Given request >> Convert the entries from the line containing "You are a computer-use agent." through the end of the entries into a two-column CSV with the headers instruction and response. Give one row per entry, with its text and its answer each in a single quoted field, replace line breaks with spaces, and leave out the pictures.

[Begin Extracted material]

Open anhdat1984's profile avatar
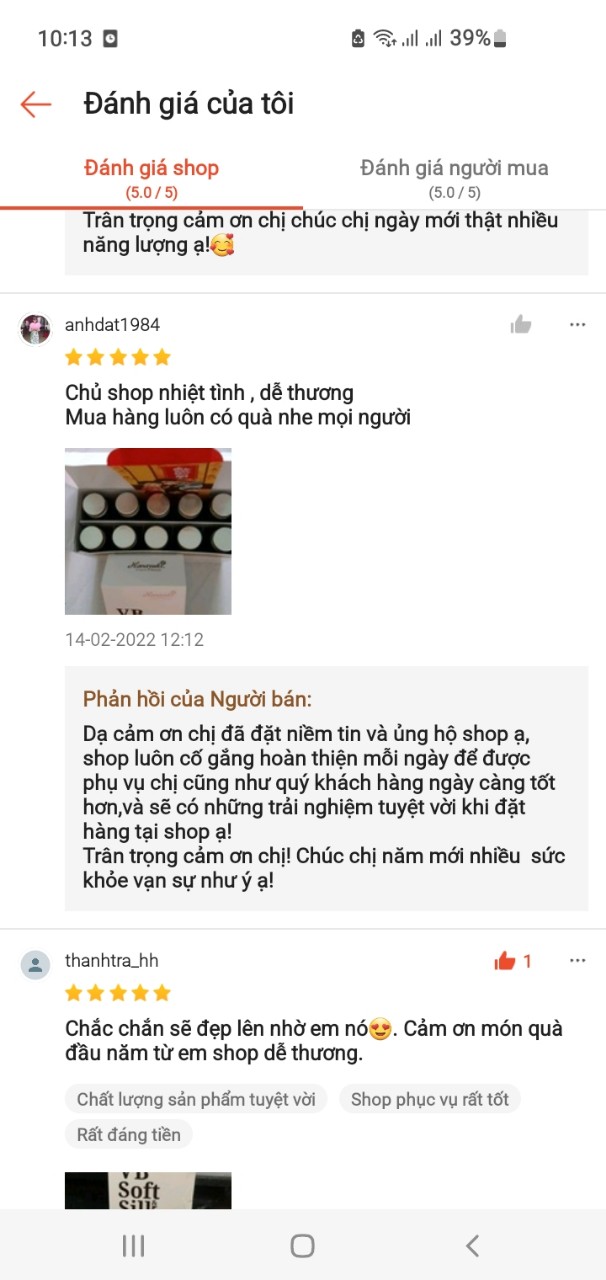pos(36,328)
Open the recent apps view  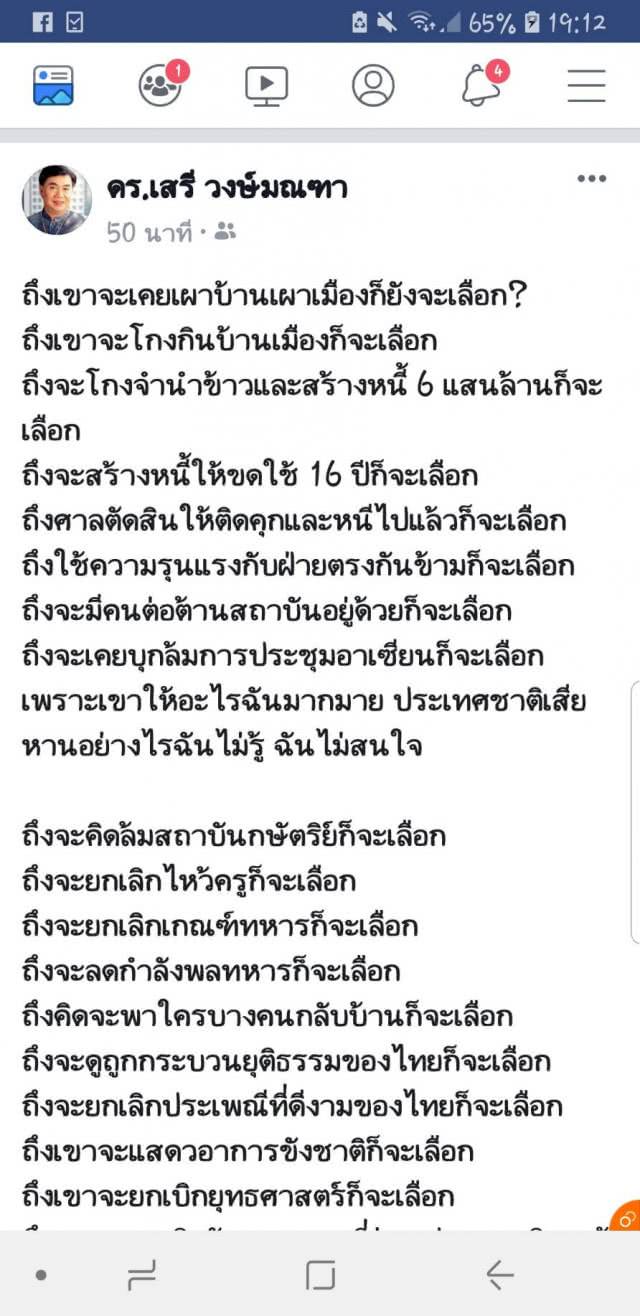pyautogui.click(x=141, y=1274)
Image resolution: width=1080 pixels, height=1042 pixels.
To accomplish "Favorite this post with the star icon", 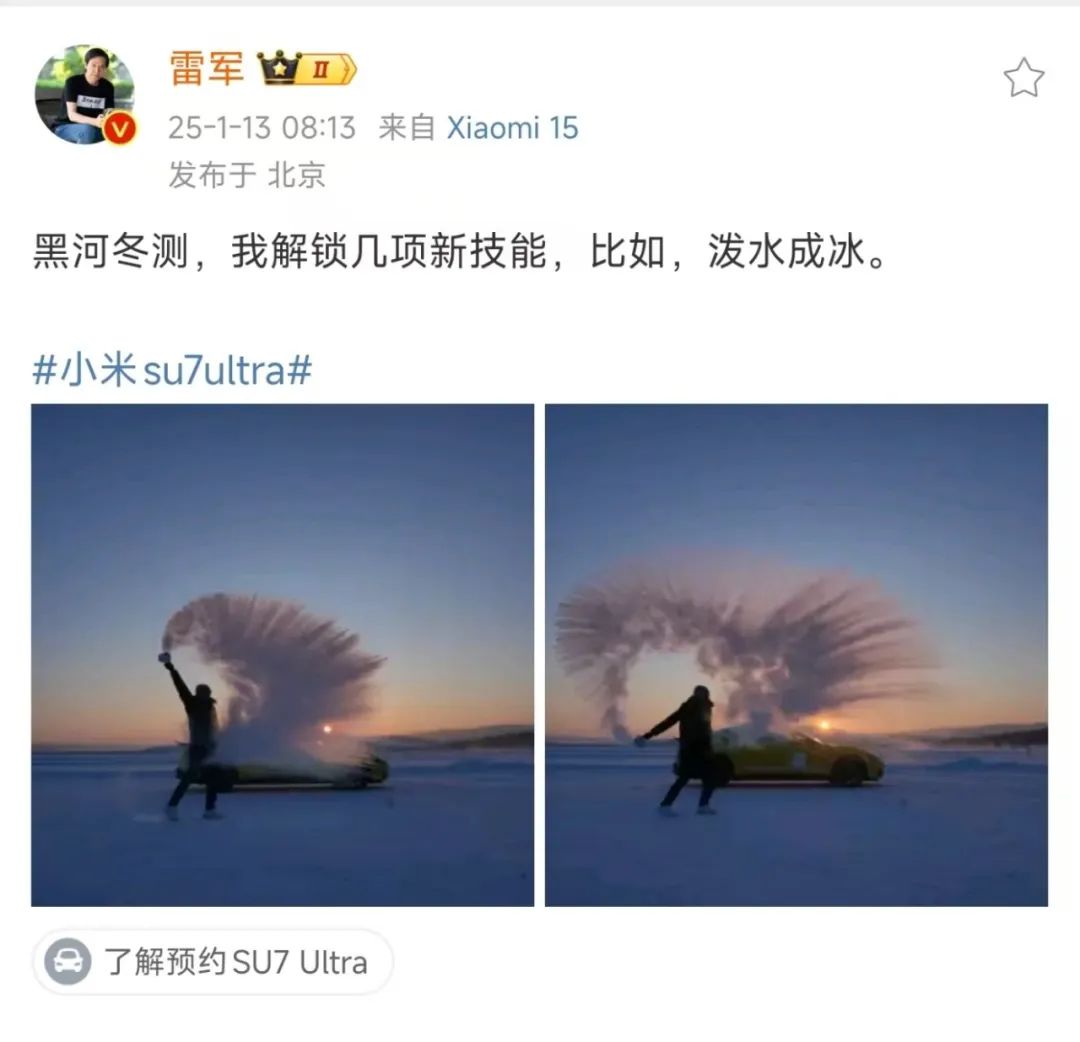I will pos(1023,78).
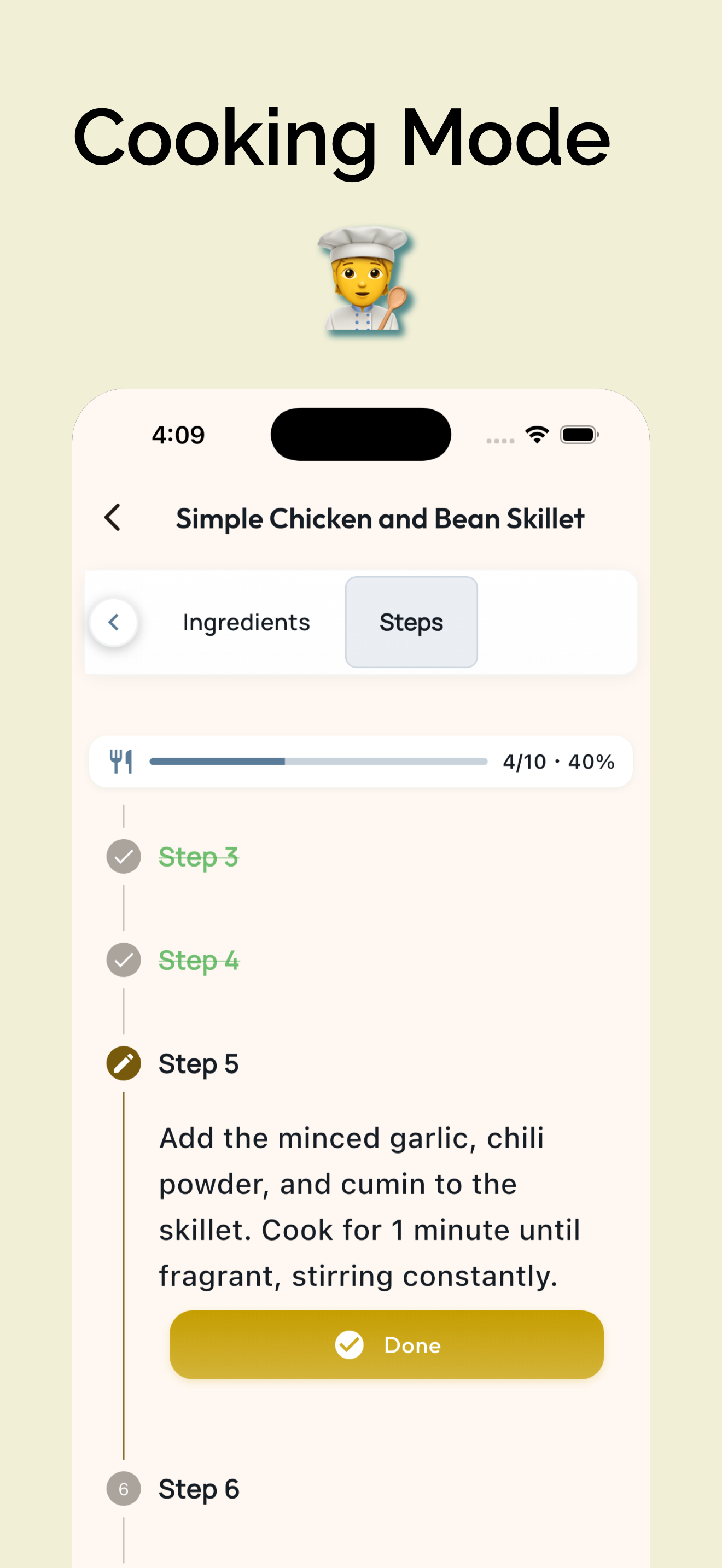Tap the Wi-Fi indicator in the status bar
Screen dimensions: 722x1568
click(x=537, y=434)
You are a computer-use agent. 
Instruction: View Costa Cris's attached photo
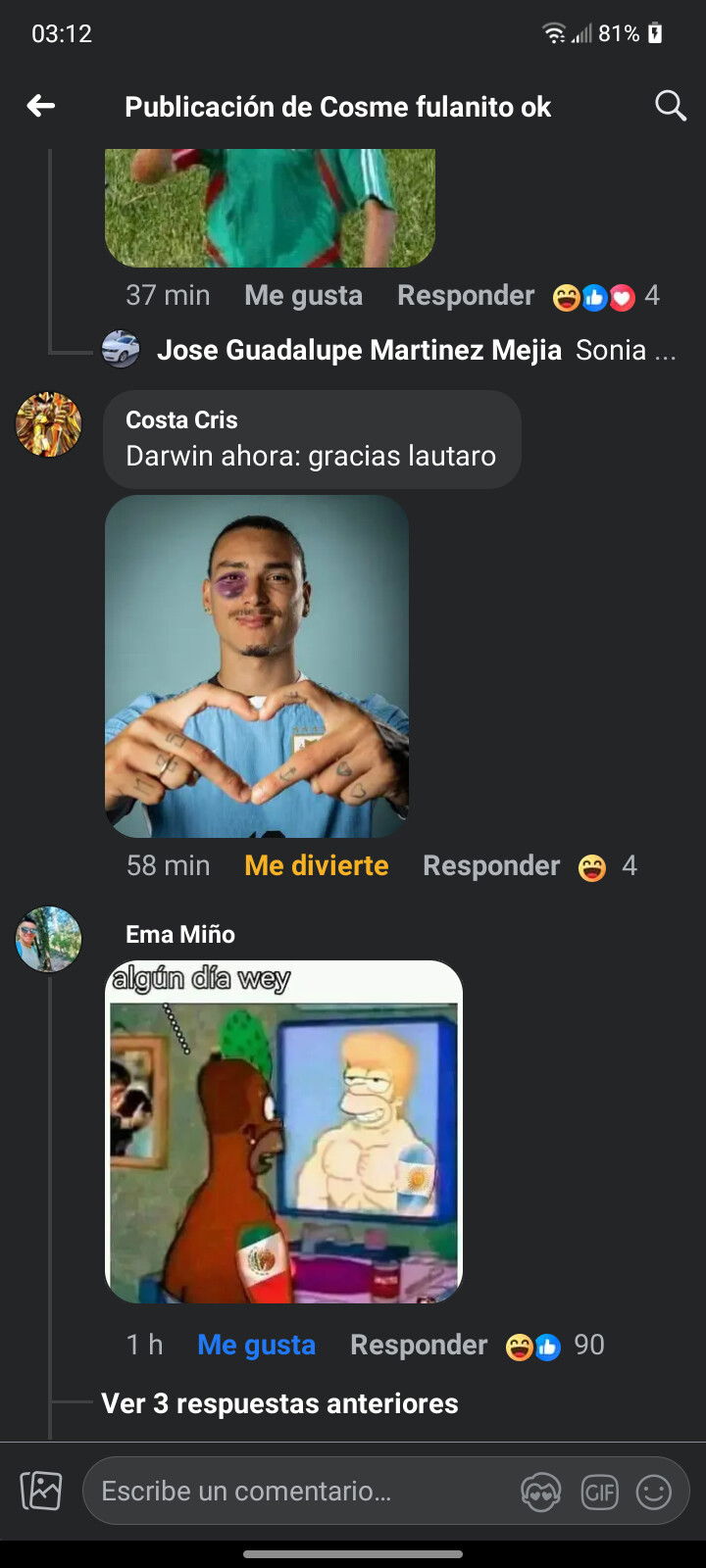coord(257,666)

[End Extracted material]

Expected answer >>
instruction,response
"You are a computer-use agent. Instruction: View Costa Cris's attached photo","coord(257,666)"